■ WHAT TO WORK ON
Copy each of the following rows exactly as it appears, keeping every character unchanged.

-------

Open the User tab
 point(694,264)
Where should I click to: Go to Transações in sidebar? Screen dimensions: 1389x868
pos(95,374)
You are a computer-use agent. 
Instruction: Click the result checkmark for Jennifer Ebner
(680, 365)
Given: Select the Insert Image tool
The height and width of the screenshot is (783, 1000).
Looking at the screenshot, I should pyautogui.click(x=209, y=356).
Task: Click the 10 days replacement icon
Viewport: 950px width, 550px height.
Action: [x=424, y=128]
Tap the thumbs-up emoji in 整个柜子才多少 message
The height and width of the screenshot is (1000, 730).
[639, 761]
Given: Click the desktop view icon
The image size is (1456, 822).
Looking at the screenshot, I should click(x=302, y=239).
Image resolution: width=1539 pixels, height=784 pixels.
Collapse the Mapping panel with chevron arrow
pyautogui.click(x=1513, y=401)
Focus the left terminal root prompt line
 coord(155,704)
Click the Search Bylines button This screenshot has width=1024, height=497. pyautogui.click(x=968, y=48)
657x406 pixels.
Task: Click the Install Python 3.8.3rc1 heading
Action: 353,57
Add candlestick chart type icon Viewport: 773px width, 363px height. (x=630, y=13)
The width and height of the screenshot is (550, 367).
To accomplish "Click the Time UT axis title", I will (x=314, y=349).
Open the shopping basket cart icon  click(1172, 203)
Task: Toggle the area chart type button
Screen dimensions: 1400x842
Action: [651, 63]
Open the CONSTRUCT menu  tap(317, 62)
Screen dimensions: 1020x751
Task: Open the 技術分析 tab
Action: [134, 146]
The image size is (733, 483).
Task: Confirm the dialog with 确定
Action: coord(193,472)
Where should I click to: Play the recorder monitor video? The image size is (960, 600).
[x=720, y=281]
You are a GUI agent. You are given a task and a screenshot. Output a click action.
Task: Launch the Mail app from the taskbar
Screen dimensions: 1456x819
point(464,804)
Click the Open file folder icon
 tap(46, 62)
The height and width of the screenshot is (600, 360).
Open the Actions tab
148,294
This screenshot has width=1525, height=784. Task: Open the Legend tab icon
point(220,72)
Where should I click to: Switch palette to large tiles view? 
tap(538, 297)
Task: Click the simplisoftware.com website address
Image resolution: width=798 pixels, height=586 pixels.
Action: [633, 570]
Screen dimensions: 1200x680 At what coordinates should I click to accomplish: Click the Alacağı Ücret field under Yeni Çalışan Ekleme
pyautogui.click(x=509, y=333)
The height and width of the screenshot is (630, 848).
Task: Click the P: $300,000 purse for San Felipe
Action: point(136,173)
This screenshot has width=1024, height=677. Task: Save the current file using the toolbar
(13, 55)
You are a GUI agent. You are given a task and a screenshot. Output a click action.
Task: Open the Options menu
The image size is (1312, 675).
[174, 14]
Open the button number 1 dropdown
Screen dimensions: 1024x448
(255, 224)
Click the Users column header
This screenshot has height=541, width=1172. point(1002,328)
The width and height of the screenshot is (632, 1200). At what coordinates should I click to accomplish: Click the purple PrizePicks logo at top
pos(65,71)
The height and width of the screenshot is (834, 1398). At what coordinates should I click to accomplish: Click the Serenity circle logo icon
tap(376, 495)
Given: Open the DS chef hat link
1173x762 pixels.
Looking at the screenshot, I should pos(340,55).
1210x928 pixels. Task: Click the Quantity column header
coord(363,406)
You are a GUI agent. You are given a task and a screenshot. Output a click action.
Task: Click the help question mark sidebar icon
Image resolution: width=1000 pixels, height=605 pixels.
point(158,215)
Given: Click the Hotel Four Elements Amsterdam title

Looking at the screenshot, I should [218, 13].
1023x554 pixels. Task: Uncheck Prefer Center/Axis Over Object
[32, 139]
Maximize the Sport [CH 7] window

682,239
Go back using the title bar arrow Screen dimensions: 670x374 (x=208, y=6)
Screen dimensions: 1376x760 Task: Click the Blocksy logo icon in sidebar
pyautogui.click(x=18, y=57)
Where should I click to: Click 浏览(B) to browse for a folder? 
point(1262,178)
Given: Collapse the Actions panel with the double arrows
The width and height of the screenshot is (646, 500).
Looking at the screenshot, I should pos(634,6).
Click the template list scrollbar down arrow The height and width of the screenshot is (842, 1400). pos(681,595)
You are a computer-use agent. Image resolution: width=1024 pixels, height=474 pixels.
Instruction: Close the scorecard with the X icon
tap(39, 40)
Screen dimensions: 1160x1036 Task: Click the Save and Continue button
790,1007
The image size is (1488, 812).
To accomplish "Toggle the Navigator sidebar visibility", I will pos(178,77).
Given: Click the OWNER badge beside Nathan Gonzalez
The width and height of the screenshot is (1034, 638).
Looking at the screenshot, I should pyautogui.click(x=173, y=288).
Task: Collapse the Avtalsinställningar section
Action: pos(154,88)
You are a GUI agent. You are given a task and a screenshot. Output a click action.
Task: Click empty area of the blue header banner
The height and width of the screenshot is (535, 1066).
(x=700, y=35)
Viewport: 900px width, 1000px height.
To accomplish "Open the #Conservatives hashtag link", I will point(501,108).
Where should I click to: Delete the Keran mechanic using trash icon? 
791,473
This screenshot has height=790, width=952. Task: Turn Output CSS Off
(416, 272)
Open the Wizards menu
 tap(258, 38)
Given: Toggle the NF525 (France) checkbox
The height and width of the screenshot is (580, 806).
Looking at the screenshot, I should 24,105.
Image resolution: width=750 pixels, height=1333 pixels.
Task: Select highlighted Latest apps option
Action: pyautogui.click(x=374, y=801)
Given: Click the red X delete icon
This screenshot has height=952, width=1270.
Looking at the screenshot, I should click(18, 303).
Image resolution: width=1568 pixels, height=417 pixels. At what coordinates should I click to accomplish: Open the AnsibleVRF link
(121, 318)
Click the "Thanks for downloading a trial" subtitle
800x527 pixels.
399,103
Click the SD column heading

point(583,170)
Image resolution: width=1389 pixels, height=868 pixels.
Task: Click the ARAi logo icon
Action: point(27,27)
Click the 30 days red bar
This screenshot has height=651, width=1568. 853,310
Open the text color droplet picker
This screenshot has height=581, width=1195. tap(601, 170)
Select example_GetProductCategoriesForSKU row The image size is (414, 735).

-------

■ EXERCISE ANSWER
Open the User tab
 point(694,264)
Where should I click to: Go to Transações in sidebar? Screen dimensions: 1389x868
pos(95,374)
You are a computer-use agent. 
Instruction: Click the result checkmark for Jennifer Ebner
(680, 365)
Given: Select the Insert Image tool
The height and width of the screenshot is (783, 1000).
Looking at the screenshot, I should pyautogui.click(x=209, y=356).
Task: Click the 10 days replacement icon
Viewport: 950px width, 550px height.
Action: [x=424, y=128]
Tap the thumbs-up emoji in 整个柜子才多少 message
The height and width of the screenshot is (1000, 730).
[639, 761]
Given: Click the desktop view icon
The image size is (1456, 822).
Looking at the screenshot, I should click(x=302, y=239).
Image resolution: width=1539 pixels, height=784 pixels.
Collapse the Mapping panel with chevron arrow
pyautogui.click(x=1513, y=401)
Focus the left terminal root prompt line
 coord(155,704)
Click the Search Bylines button This screenshot has width=1024, height=497. pyautogui.click(x=968, y=48)
657x406 pixels.
Task: Click the Install Python 3.8.3rc1 heading
Action: 353,57
Add candlestick chart type icon Viewport: 773px width, 363px height. (x=630, y=13)
The width and height of the screenshot is (550, 367).
To accomplish "Click the Time UT axis title", I will (x=314, y=349).
Open the shopping basket cart icon  click(1172, 203)
Task: Toggle the area chart type button
Screen dimensions: 1400x842
Action: [651, 63]
Open the CONSTRUCT menu  tap(317, 62)
Screen dimensions: 1020x751
Task: Open the 技術分析 tab
Action: [134, 146]
The image size is (733, 483).
Task: Confirm the dialog with 确定
Action: coord(193,472)
Where should I click to: Play the recorder monitor video? The image size is (960, 600).
[x=720, y=281]
You are a GUI agent. You are given a task and a screenshot. Output a click action.
Task: Launch the Mail app from the taskbar
Screen dimensions: 1456x819
point(464,804)
Click the Open file folder icon
 tap(46, 62)
The height and width of the screenshot is (600, 360).
Open the Actions tab
148,294
This screenshot has width=1525, height=784. Task: Open the Legend tab icon
point(220,72)
Where should I click to: Switch palette to large tiles view? 
tap(538, 297)
Task: Click the simplisoftware.com website address
Image resolution: width=798 pixels, height=586 pixels.
Action: [633, 570]
Screen dimensions: 1200x680 At what coordinates should I click to accomplish: Click the Alacağı Ücret field under Yeni Çalışan Ekleme
pyautogui.click(x=509, y=333)
The height and width of the screenshot is (630, 848).
Task: Click the P: $300,000 purse for San Felipe
Action: point(136,173)
This screenshot has width=1024, height=677. Task: Save the current file using the toolbar
(13, 55)
You are a GUI agent. You are given a task and a screenshot. Output a click action.
Task: Open the Options menu
The image size is (1312, 675).
[174, 14]
Open the button number 1 dropdown
Screen dimensions: 1024x448
(255, 224)
Click the Users column header
This screenshot has height=541, width=1172. point(1002,328)
The width and height of the screenshot is (632, 1200). At what coordinates should I click to accomplish: Click the purple PrizePicks logo at top
pos(65,71)
The height and width of the screenshot is (834, 1398). At what coordinates should I click to accomplish: Click the Serenity circle logo icon
tap(376, 495)
Given: Open the DS chef hat link
1173x762 pixels.
Looking at the screenshot, I should pos(340,55).
1210x928 pixels. Task: Click the Quantity column header
coord(363,406)
You are a GUI agent. You are given a task and a screenshot. Output a click action.
Task: Click the help question mark sidebar icon
Image resolution: width=1000 pixels, height=605 pixels.
point(158,215)
Given: Click the Hotel Four Elements Amsterdam title

Looking at the screenshot, I should [218, 13].
1023x554 pixels. Task: Uncheck Prefer Center/Axis Over Object
[32, 139]
Maximize the Sport [CH 7] window

682,239
Go back using the title bar arrow Screen dimensions: 670x374 (x=208, y=6)
Screen dimensions: 1376x760 Task: Click the Blocksy logo icon in sidebar
pyautogui.click(x=18, y=57)
Where should I click to: Click 浏览(B) to browse for a folder? 
point(1262,178)
Given: Collapse the Actions panel with the double arrows
The width and height of the screenshot is (646, 500).
Looking at the screenshot, I should pos(634,6).
Click the template list scrollbar down arrow The height and width of the screenshot is (842, 1400). pos(681,595)
You are a computer-use agent. Image resolution: width=1024 pixels, height=474 pixels.
Instruction: Close the scorecard with the X icon
tap(39, 40)
Screen dimensions: 1160x1036 Task: Click the Save and Continue button
790,1007
The image size is (1488, 812).
To accomplish "Toggle the Navigator sidebar visibility", I will pos(178,77).
Given: Click the OWNER badge beside Nathan Gonzalez
The width and height of the screenshot is (1034, 638).
Looking at the screenshot, I should pyautogui.click(x=173, y=288).
Task: Collapse the Avtalsinställningar section
Action: pos(154,88)
You are a GUI agent. You are given a task and a screenshot. Output a click action.
Task: Click empty area of the blue header banner
The height and width of the screenshot is (535, 1066).
(x=700, y=35)
Viewport: 900px width, 1000px height.
To accomplish "Open the #Conservatives hashtag link", I will point(501,108).
Where should I click to: Delete the Keran mechanic using trash icon? 
791,473
This screenshot has height=790, width=952. Task: Turn Output CSS Off
(416, 272)
Open the Wizards menu
 tap(258, 38)
Given: Toggle the NF525 (France) checkbox
The height and width of the screenshot is (580, 806).
Looking at the screenshot, I should 24,105.
Image resolution: width=750 pixels, height=1333 pixels.
Task: Select highlighted Latest apps option
Action: pyautogui.click(x=374, y=801)
Given: Click the red X delete icon
This screenshot has height=952, width=1270.
Looking at the screenshot, I should click(18, 303).
Image resolution: width=1568 pixels, height=417 pixels. At what coordinates should I click to accomplish: Open the AnsibleVRF link
(121, 318)
Click the "Thanks for downloading a trial" subtitle
800x527 pixels.
399,103
Click the SD column heading

point(583,170)
Image resolution: width=1389 pixels, height=868 pixels.
Task: Click the ARAi logo icon
Action: point(27,27)
Click the 30 days red bar
This screenshot has height=651, width=1568. 853,310
Open the text color droplet picker
This screenshot has height=581, width=1195. tap(601, 170)
Select example_GetProductCategoriesForSKU row The image size is (414, 735).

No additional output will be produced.